Hello everyone! For today’s post, I’ve decided to do a summary map of the fundamentals of JavaScript. It’s made with the beginner in mind and basically summarizes the main foundational concepts without you needing to spend hours reading up on everything.

The point is to give you a gist of everything and let you get started quicker. This is not, by all means, a full guide. It’s only part of a bigger picture which I’m working on constructing.

Alternatively, it can be used as a reference guide to quickly get you started. Bite-sized explanations are posted below. Hope you like!

1. Code Structure

At its simplest, JavaScript is made up of a series of statements and semi-colons.

A statement is like a sentence — but in code.

For example, this is a statement:

alert('Say hi');

Semi-colons are not compulsory and can be committed when there is a physical line break in between. It’s the equivalent of a full stop.

But sometimes, line breaks do not guarantee that the statement is done. Using + signs can act as a connector between lines.

For example:

console.log('This ' + name + ' is gibrish');

2. “use strict”

For a long time, JavaScript didn’t have to worry about backward compatibility. Why? Because feature releases never overlapped — until it did.

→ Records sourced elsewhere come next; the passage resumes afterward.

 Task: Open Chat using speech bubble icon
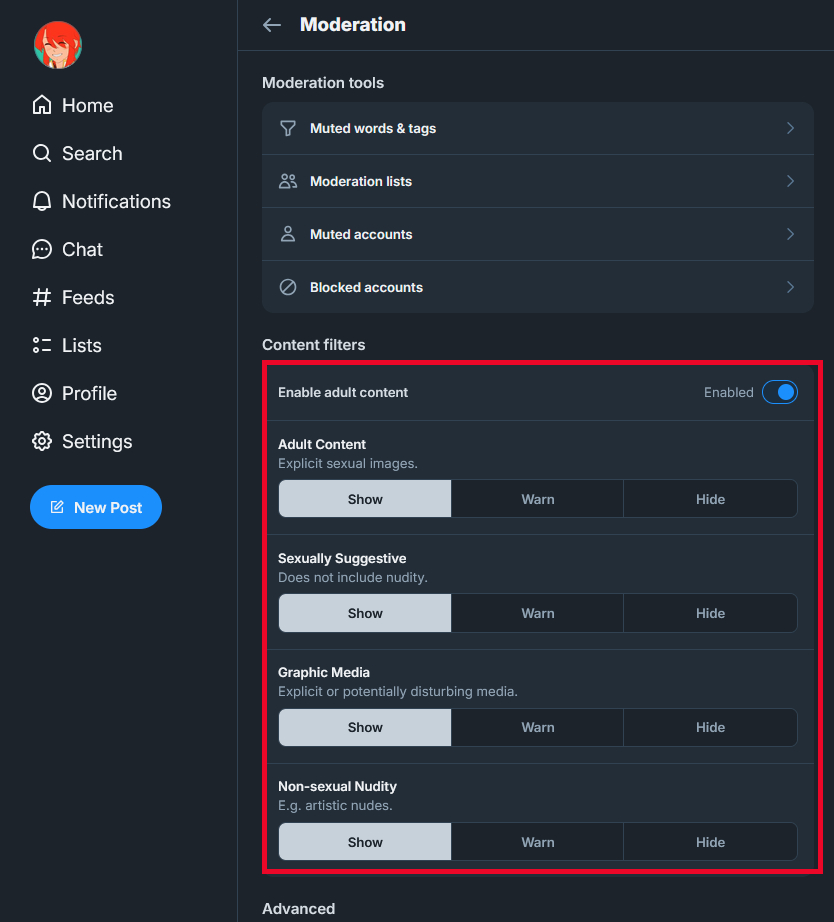point(42,249)
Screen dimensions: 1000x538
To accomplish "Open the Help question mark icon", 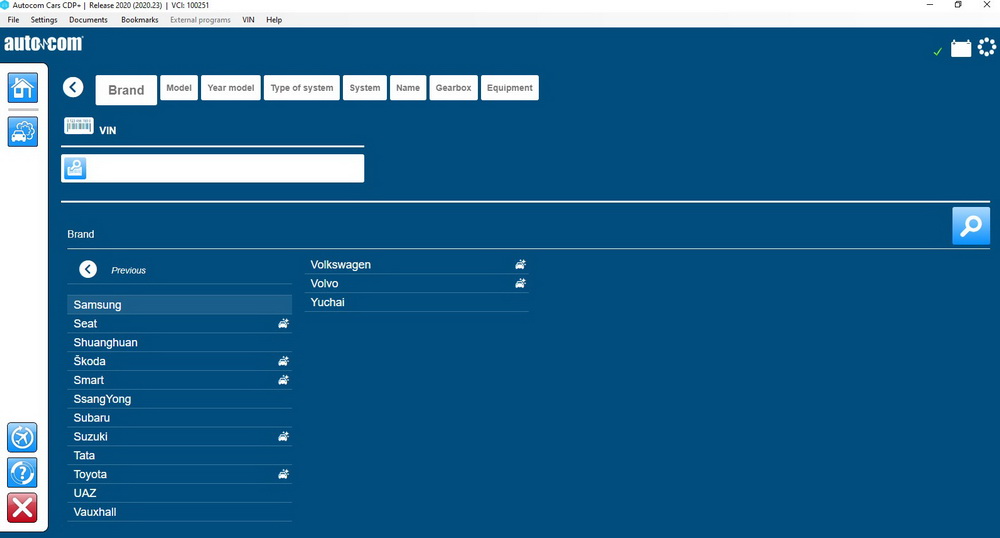I will click(22, 472).
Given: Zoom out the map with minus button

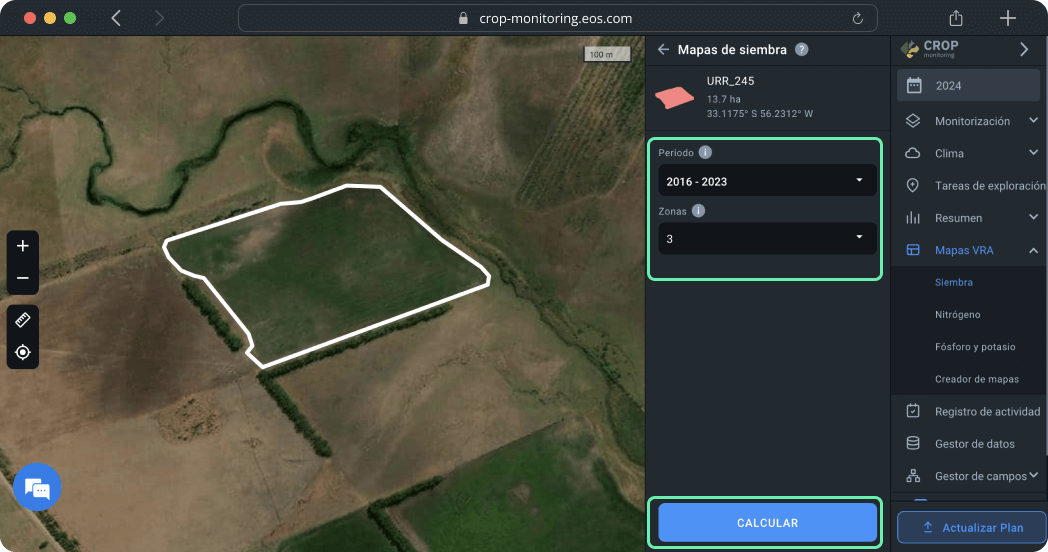Looking at the screenshot, I should coord(23,278).
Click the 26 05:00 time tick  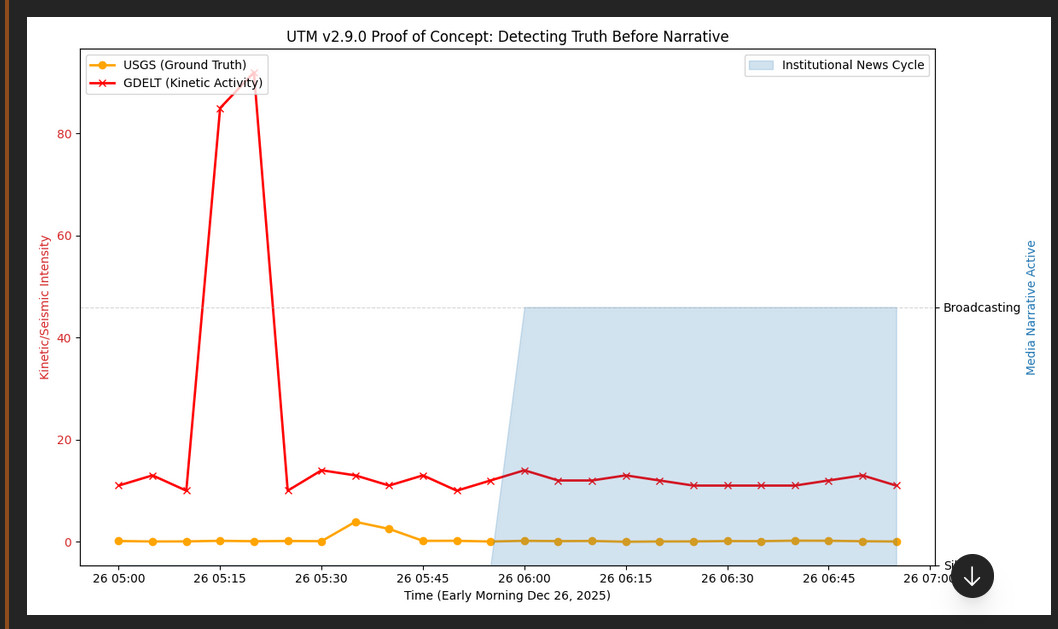click(x=118, y=578)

In 2009, ECMAScript 5 (ES5) was released and new features modified some of the existing ones. By default, modifications are not applied unless you enable it using "use strict"

"use strict" must be placed at the top of your JavaScript code or else it won’t get applied.

Nowadays, always "use strict" because we don’t want to use the older implementations of JavaScript.

3. variables

Variables are placeholders for information. Think of it as a memory bucket that holds your data.

Use the keyword let to declare a variable and give it a name.

This will initialize it. You can assign a value to it using =

If you don’t assign anything to it, the default is set to undefined — which means that it’s been initialized but there’s absolutely nothing in the bucket. In short, it just means that it hasn’t been set, ever.

This is different from null

With null , a developer has to manually assign it. In a way, it’s physically acknowledging the fact that your code has purposely made sure that the bucket is empty and that you just haven’t forgotten to fill it or that something went wrong in the process.

In older scripts, var is used. The way they behave impacts on your final output. I sort of wrote about it here. Feel free to check it out if you’re interested.

4. data types

There are not many data types in JavaScript when compared to other languages. Here’s the comprehensive list and what they are:

number

let someNumber = 2984;
someNumber = 29.84;

No “quote marks” for numbers. Just the plain old straight numbers. You can do both integers and floating-point numbers. Basic operators work on numbers.

There’s also a special infinity number available. You just need to do 1/0 — so, one divided zero. This value is deemed to be the biggest number of all time and can not be viewed as the smaller outcome.

If you get NaN — it means that you’ve hit a computational error. It also means that you’re trying to do a mathematical operation on something that doesn’t make sense like dividing a string text with a number.

BigInt

In JavaScript, the biggest number it can do is about 16 digits long. For most cases, our applications can survive on less than 16 digits. However, every now and then we might need it for really big numbers like cryptography.